A tax CPA might nod their head in agreement.  A tax CPA familiar with CA tax law might vigorously nod their head in agreement.  (sorry west coasters)  An attorney might disagree.

It was my understanding that I can count the rental income as "LLC income" if you will, and file separate from my W2 job, thus avoiding moving up to the next tax bracket.

You're a bit lost... This is incorrect tax advice from your friend. He is not understanding the tax mechanics of having an LLC. The only way to achieve this outcome would be to elect C Corp tax status, but now you have the problem of rental real estate inside of a corporation and expose yourself to double taxation. Still, holding rental real estate inside of a C Corp does make sense in very limited fact patterns.

You might benefit tremendously from adding a tax CPA/EA and an attorney to your list of external partners.  There are plenty of us on BP who would be happy to have more clients.

Originally posted by @Caleb Dryden :
 I will always pay taxes on the entirety of the income from properties in my LLC and my W2 job? Unless I 1031 the property I sell of course but this wouldn't apply to a long-term rental. 

1031 exchanges do not exclude rental income from taxes. 1031 exchanges defer the capital gains and depreciation recapture taxes  generated from the sale of the property. 1031 exchanges absolutely apply to a long-term rentals. 

Best of Luck with Your Real Estate Investing!

@Basit Siddiqi that makes sense. If I bought a house and it is a JV. Is that a scenario where I would want to do an LLC in both our names before flipping it? Or are the advantages again still only related to liability and not tax breaks on the earnings?

@Caleb Dryden

Great input from members above. 

You asked a question about the selling the rental via a LLC and you got your answer. No actual tax saving.

If you want to flip another property, and you are planning to do it often, getting an S-corp would save self-employment taxes (15.3%) on a part your profit after paying yourself a salary. That is the general statement and a lot goes into determining how much and if it actually makes sense. From a tax perspective ( not legal), the S-corp for flipping activities is not as wasteful as the LLC for rental. S-corp will actually save you taxes.

Like people have mentioned above, it will pay off to have a professional in your team. Good luck. 

Originally posted by @Caleb Dryden :

@Steve B. I haven't attended any so far. One of my closest friends owns his own successful business. He recommended...

And this phrase is the root of the problem. Unless your friend is an accountant, you should ignore his advice on taxes.

While well-intentioned, he took something that possibly does help HIS business into yours - where it does NOT apply. As my colleagues explained, the short story is:

  1. there are no tax benefits from LLCs for rental properties
  2. you may still want to create an LLC (or several) for legal protection reasons, not for taxes
  3. asset protection is for attorneys only, not for friends and not even for accountants
  4. if your business becomes something other than rentals - then you might need an LLC for tax purposes, but it's a separate conversation

Good luck!

@Michael Blank the distinction you made between my friend and I was exactly what I was looking for (but didn't know).
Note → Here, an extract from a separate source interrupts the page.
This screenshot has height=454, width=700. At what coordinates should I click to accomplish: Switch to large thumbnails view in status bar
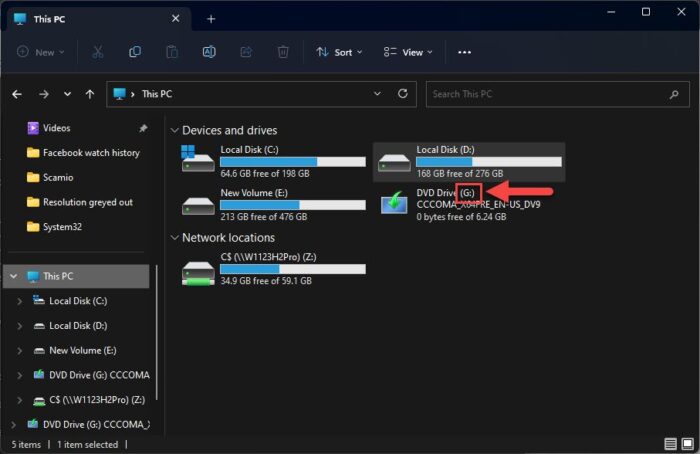pyautogui.click(x=688, y=443)
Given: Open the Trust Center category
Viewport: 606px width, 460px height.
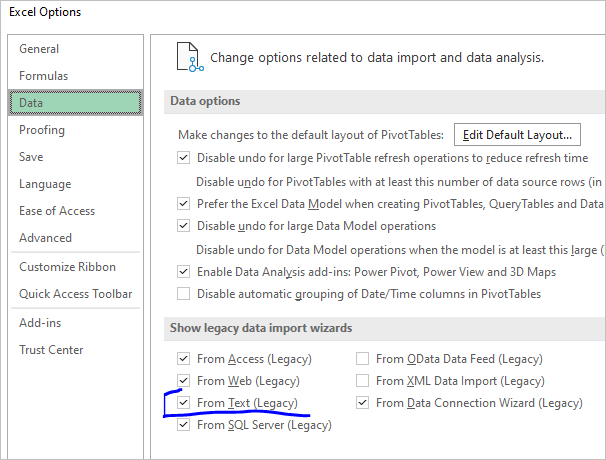Looking at the screenshot, I should pyautogui.click(x=51, y=350).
He has tax advantages through his LLC (which is not related to rental properties). I didn't realize there was only liability coverage for rental properties within an LLC. Thank you for your response and clearing this dilemma up for me.

@Paul Allen and @Ashish Acharya thanks for your response. I didn't realize LLCs and their benefits differ from one business to the next. My friend has tax advantages b/c he has his own business (outside real estate). I was comparing apples to apples but apparently an LLC through another business avenue is treated differently than RE. I plan to put each property I own in an LLC for liability purposes only. Thanks for your advice and feedback.